Pemegang saham—yang memiliki kapitalisasi pasar sekitar $1,9 miliar pada saat penulisan—memiliki “pengaruh yang terlalu besar pada pembelian udang perusahaan,” tuduh CEO baru tersebut.
Pengaruh ini dibuat jelas melalui sejumlah keputusan, klaim Tibus.
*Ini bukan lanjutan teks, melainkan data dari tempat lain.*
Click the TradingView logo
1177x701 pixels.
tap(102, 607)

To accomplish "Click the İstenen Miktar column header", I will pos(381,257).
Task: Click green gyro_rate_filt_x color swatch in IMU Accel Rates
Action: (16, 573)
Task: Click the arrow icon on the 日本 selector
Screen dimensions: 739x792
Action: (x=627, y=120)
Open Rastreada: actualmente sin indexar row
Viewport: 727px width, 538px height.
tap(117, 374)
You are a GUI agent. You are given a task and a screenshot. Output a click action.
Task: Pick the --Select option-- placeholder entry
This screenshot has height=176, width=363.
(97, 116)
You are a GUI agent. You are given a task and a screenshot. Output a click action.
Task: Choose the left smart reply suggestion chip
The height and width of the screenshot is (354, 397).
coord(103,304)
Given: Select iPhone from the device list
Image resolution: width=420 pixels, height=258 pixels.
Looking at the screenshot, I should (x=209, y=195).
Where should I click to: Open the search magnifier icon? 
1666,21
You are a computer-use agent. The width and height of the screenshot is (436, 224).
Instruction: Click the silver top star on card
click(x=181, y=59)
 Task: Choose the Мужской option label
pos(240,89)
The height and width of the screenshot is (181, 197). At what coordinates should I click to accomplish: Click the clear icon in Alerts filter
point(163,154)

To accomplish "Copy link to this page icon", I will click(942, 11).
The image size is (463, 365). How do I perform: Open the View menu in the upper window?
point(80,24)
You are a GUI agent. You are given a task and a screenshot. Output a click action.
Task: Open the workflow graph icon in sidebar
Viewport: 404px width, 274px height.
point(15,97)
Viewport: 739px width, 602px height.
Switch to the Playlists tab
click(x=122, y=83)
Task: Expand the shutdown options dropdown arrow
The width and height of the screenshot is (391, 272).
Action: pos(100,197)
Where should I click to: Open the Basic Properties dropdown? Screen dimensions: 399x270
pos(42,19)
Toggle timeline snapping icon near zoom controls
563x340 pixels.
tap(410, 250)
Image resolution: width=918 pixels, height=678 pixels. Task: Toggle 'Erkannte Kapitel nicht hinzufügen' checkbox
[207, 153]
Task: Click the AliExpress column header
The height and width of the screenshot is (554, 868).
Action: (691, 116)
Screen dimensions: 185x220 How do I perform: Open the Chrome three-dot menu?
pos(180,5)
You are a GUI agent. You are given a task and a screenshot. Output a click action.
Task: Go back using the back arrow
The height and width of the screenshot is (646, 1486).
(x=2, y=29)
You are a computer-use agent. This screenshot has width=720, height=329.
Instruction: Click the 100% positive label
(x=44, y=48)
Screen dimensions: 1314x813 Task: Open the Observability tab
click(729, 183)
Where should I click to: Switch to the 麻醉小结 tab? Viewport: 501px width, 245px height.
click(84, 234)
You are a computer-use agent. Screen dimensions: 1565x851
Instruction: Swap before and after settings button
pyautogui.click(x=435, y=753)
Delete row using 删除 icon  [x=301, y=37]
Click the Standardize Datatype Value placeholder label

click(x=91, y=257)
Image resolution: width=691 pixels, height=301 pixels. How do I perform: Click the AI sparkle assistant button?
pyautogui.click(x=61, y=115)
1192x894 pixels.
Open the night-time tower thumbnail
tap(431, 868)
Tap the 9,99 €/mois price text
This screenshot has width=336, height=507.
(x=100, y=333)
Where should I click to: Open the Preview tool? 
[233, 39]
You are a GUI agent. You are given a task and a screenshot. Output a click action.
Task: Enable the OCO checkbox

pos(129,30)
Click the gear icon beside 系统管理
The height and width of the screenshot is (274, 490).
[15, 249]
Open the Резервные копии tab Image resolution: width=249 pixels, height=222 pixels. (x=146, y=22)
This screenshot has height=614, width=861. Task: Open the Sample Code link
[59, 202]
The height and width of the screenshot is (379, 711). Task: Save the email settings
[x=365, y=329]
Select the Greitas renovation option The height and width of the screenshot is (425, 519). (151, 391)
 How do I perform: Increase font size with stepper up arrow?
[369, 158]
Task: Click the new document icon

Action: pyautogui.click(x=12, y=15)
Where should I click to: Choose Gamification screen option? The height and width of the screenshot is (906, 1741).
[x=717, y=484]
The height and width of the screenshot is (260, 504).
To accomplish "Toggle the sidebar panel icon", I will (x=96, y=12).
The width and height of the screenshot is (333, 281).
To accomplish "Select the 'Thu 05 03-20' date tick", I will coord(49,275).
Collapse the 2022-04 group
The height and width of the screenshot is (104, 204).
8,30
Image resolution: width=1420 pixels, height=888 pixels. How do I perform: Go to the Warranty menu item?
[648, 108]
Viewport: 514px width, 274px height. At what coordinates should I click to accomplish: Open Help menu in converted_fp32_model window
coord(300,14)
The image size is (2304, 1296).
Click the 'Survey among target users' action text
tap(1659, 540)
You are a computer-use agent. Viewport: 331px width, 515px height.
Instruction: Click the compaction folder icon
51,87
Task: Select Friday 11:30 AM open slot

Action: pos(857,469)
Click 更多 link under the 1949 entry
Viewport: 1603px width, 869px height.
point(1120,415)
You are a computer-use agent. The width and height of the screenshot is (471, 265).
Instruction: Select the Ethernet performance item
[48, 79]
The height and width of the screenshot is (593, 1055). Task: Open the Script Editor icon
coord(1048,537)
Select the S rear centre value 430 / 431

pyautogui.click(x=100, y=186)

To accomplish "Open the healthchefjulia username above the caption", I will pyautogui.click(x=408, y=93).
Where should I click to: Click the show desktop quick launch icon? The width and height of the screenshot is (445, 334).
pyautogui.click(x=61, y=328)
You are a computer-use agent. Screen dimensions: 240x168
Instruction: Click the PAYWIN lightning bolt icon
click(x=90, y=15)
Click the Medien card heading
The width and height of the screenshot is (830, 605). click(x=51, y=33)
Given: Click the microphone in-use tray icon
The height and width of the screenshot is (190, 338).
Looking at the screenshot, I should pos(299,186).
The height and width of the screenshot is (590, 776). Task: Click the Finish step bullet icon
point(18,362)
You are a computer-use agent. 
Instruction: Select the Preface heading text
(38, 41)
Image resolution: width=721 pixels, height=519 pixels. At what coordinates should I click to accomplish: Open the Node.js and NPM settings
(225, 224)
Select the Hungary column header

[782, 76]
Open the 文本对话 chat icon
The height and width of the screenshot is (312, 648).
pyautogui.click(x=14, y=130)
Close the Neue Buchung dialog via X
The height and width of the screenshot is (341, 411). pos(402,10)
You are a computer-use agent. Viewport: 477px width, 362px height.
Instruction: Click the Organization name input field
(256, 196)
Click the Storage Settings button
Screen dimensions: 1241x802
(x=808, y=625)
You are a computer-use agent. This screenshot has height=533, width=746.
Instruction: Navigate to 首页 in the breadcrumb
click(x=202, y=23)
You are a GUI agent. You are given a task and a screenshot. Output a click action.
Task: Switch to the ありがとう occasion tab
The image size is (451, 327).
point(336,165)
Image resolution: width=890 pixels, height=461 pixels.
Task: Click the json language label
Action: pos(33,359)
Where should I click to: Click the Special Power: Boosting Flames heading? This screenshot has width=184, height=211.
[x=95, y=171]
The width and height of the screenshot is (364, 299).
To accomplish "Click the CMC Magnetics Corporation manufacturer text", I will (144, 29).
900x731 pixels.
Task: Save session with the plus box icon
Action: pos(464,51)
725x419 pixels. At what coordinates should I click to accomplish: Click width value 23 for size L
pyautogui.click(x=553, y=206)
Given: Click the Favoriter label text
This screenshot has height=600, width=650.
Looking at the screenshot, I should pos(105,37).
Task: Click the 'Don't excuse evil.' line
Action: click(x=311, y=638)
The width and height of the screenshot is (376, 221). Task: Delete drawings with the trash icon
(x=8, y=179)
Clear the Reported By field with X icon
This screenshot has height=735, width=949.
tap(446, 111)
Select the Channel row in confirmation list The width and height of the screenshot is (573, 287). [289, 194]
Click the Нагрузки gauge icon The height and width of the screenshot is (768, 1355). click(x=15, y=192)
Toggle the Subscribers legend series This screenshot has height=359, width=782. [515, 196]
Pada 2023, misalnya, Kenny mengarahkan Thai Union untuk terus memproduksi udang untuk Red Lobster dalam tingkat yang “tidak mengalir melalui proses pasokan tradisional atau siklus tender atau mematuhi proyeksi permintaan perusahaan.”
Produk Thai Union juga mulai muncul lebih luas di restoran Red Lobster setelah dua pemasok udang berbalut roti yang sebelumnya digunakan oleh rantai itu dipecat, yang diklaim Tibus terjadi “di bawah kedok ‘tinjauan kualitas.’” Pemecatan kedua pemasok tersebut mengarah pada kesepakatan eksklusif untuk Thai Union dan biaya yang lebih tinggi untuk merek restoran.
Faktor eksternal
Meskipun kegagalan udang bernilai jutaan dolar mungkin tidak membantu prospek Red Lobster, merek itu mengatakan dalam pengajuan Bab 11 nya bahwa mereka memiliki kewajiban antara $1 miliar dan $10 miliar—jumlah yang terlalu besar untuk sepenuhnya dikenakan pada promosi makanan laut sepuasnya.
Dalam keluar dari Red Lobster, Thai Union mengatakan bahwa merek tersebut sedang berjuang dengan dampak pandemi serta “angin sepoi-sepoi industri yang berkelanjutan, tingkat bunga yang lebih tinggi, dan biaya material dan tenaga kerja yang meningkat.”
Memang, analisis yang dihasilkan Tibus dan timnya sejak Maret menggambarkan gambaran bisnis yang tenggelam dalam masalah. Di antara masalah yang dia garisbawahi dalam deklarasinya adalah penurunan jumlah pelanggan, turun 30% sejak 2019 dengan hanya sedikit pemulihan setelah COVID.
Di atas itu adalah faktor yang merusak industri secara lebih luas: inflasi. Konsumen kurang cenderung untuk makan di luar saat ini, tulis Tibus, menambahkan bahwa penurunan pendapatan pelanggan ini dikombinasikan dengan biaya tenaga kerja yang lebih tinggi karena tagihan upah minimum yang meningkat.
Di tempat lain, bos tersebut menambahkan bahwa perusahaan menghabiskan jumlah yang sangat besar untuk menyewa toko yang tidak menghasilkan pengembalian investasi. Dia menulis: “Pada tahun 2023, perusahaan menghabiskan sekitar $190,5 juta dalam kewajiban sewa, lebih dari $64 juta di antaranya terkait dengan toko yang tidak berperforma baik.”
Situasi ini mungkin sudah berubah. Menurut USA Today, 87 restoran di 27 negara bagian di situs web Red Lobster—yang saat ini tidak berfungsi pada saat penulisan—ditunjukkan sebagai ‘tutup sementara.’